Yes, seeking writing advice can be daunting--don't despair, don't give up, we are in this together.

Charge Ahead!
Jewell




 

 

Tuesday, January 15, 2013

Welcome, Thanks for Stopping by


 
“All is not lost, all is not lost / Become
who you are / It happens once in a
lifetime.”
—Switchfoot  (rock band in San Diego)

 

Come sit a spell, have a cup of coffee and let’s talk.

As writers we know the value of collecting writing advice from the best, yet, how many hours do we want to scour the web, get lost in the forest of information, wander through the swamp of despair, and end up spending precious time not writing?

I’m here to condense information for you. I’m going to collect from the best and place it here on this site for you to devour, copy, add to your favorites, or just plain enjoy.

Why? Because I believe as Zig Zigler said, “To get what you want help other people get what they want.”

We want to learn our craft right?

I’m not a writing guru, I’m not published by a major publishing house. At this moment that doesn’t matter, I’m a searcher, a finder, and a writer. And I want to learn as do you.

We are a writer when we say we are.

I know, you don’t trust me. Not yet. I’m not the sales person suggesting an outfit when you wanted to browse. She usually suggests the wrong style, or the wrong color anyway. It certainly doesn’t bring out your blue eyes—in short, she is offering what she has available.

Well, I’m sort-of doing that, offering what I have, but come back next week there will be a new shipment. And I’m not asking you to buy anything.

I’m just here offering you a cup of virtual coffee, time for us to become acquainted, to get in the inspired frame of mind so we can sling out those prophetic phrases with the best of them.

Some sage advice:

1. From “7 Things I’ve Learned So Far,” where writers (this installment written by Trevor Shane, author of the debut thriller CHILDREN OF PARANOIA) at any stage of their career can talk about writing advice and instruction as well as how they possibly got their book agent — by sharing seven things they’ve learned along their writing journey that they wish they knew at the beginning.

Number 7. As far as I can tell, it never stops being scary. Letting people read what you write is frightening. This doesn’t change because you get an agent. It doesn’t change because you sell a book.

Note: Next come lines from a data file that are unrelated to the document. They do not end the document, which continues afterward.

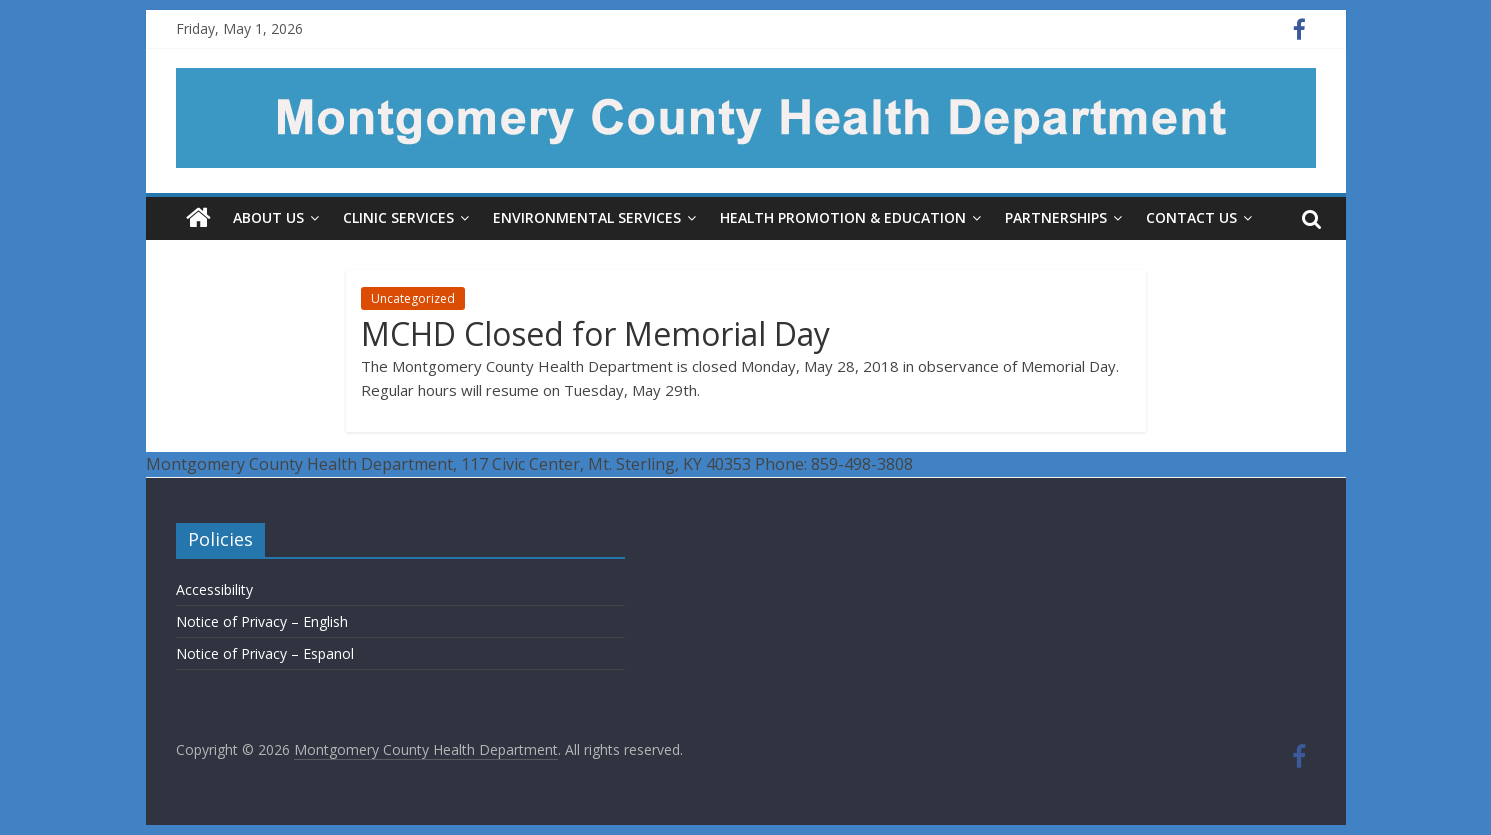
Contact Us (1191, 217)
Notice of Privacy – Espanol (265, 653)
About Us (268, 217)
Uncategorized (413, 298)
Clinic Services (398, 217)
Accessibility (214, 589)
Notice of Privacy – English (262, 621)
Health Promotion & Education (843, 217)
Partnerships (1056, 217)
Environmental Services (587, 217)
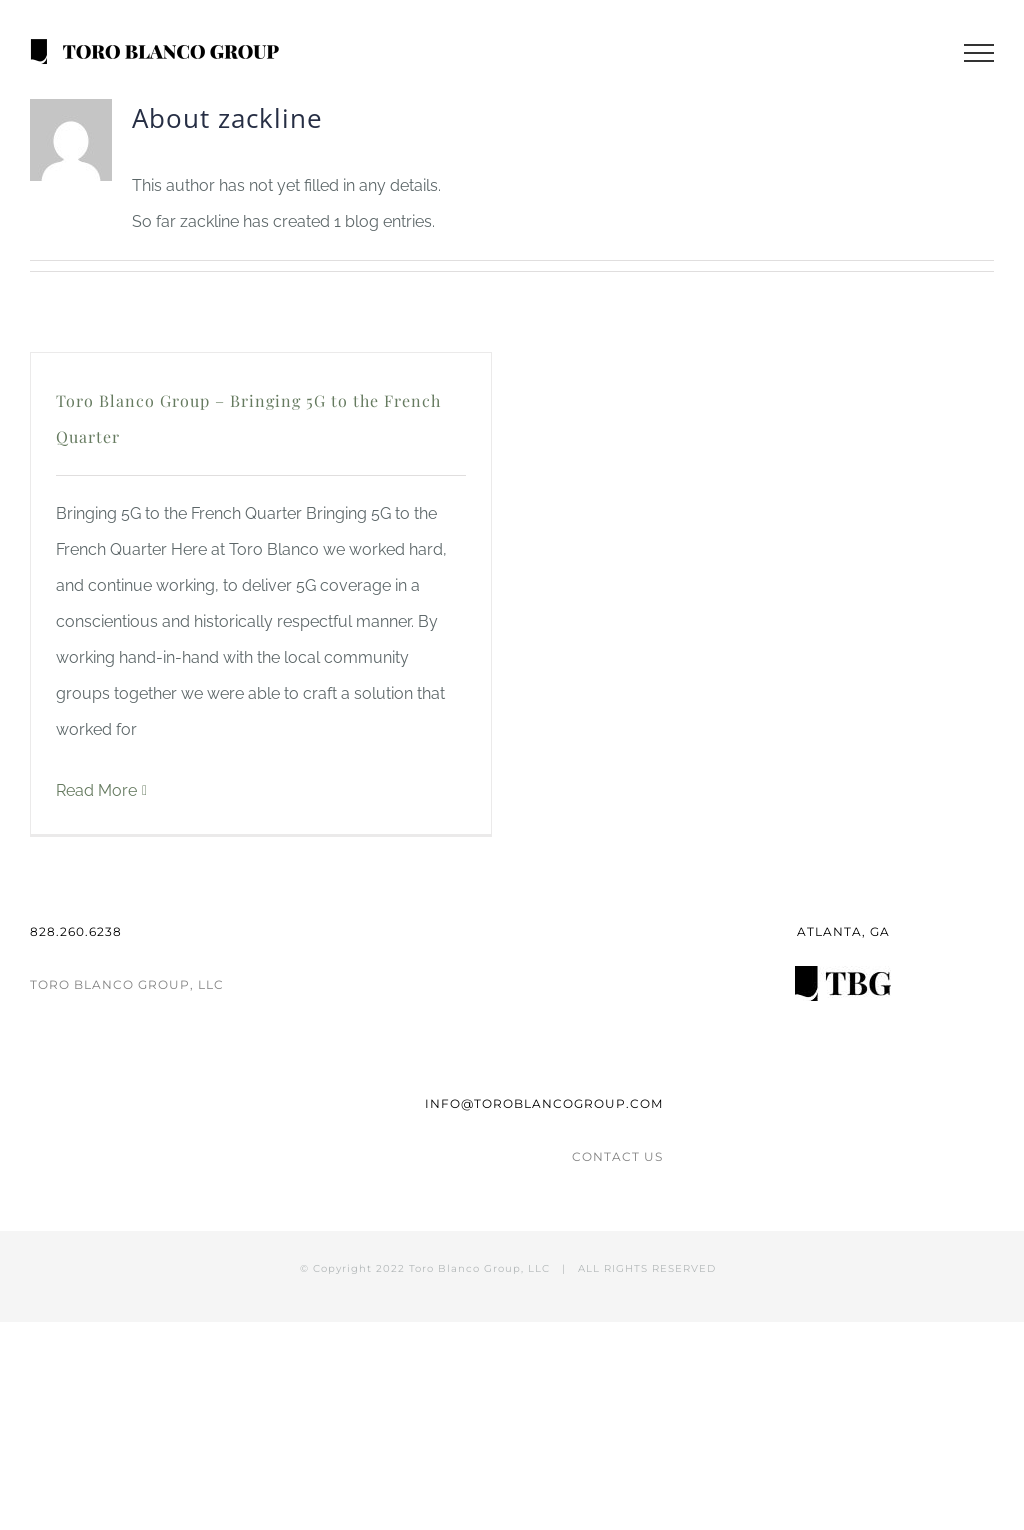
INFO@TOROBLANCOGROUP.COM (544, 1103)
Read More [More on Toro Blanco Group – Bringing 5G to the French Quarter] (96, 790)
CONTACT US (617, 1156)
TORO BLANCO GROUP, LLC (127, 984)
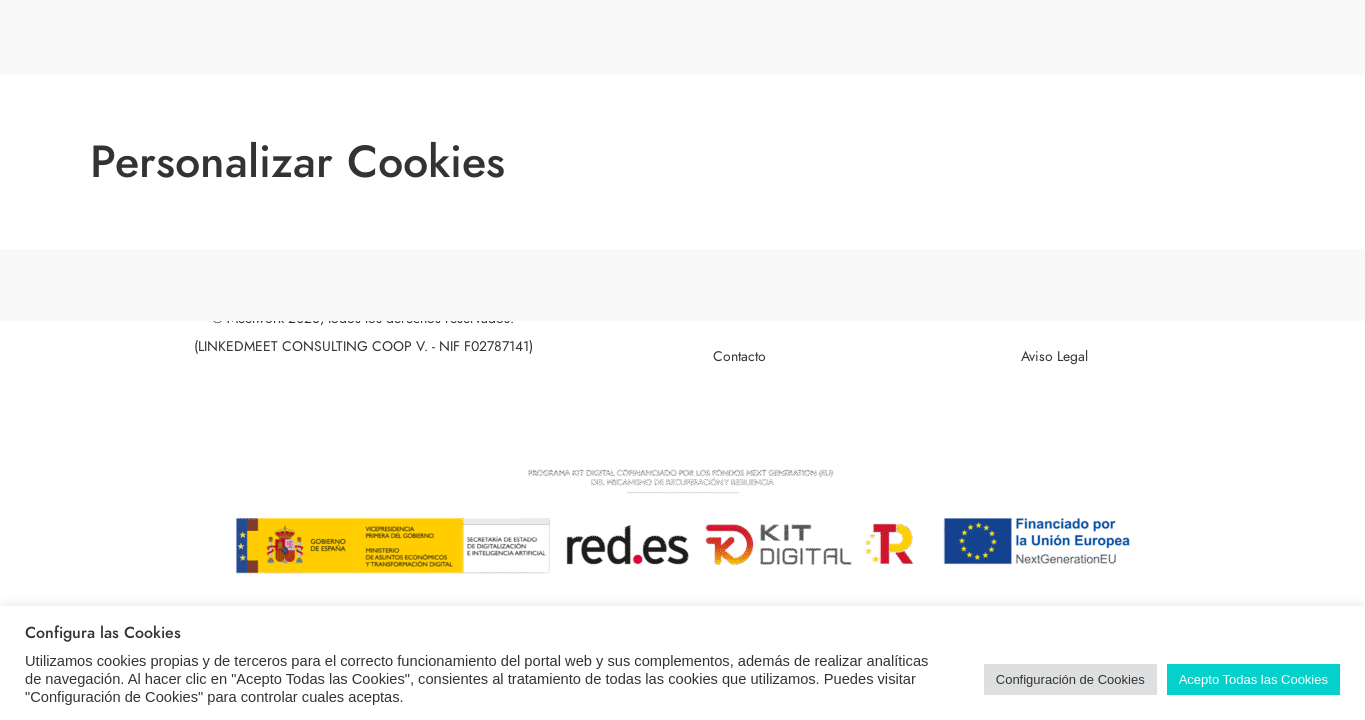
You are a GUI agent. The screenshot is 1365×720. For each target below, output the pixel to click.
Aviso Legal (1054, 356)
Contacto (739, 356)
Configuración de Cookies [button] (1070, 679)
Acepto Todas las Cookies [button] (1253, 679)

Maybe Stephen King isn’t frightened anymore when he sends a first draft of his latest work to his editor—but I’d be willing to bet that he is. Very simply, if it’s not scary, it’s probably not worth it.

2. When You Don’t Have a Cabin or a Dog… But Are Still Called to Write


From Jeff Sambuchino : This is a guest post by Sarah Mae. Sarah is an author, blogger, and mom. You can find her on her blog or connect with her on Twitter @sarahmae.

Fight for it


Yes, you have limitations. But so what?! Who doesn’t have them?

If you want to create, you have to fight for your passion. You must give your soul the space, even if just in bits, to do what it needs to do.

Fight for the time, no matter how limited, and the love of what you’re called to do. And then do the work.

Give up on “perfect”


Maybe one day, when my babies are grown and I have some money saved up, I can go to a cabin and write for days on end. With a dog. And a roaring fire. But until then, I’m okay with less-than-perfect. I’ll do my best with what I have, and then let it go. And so should you.
 
See you later.

Jewell D

 
P.S. Here is a great opening line:

 “They threw me off the truck about noon.”

Love it!
And have you noticed, you can write or have a clean house, but not both?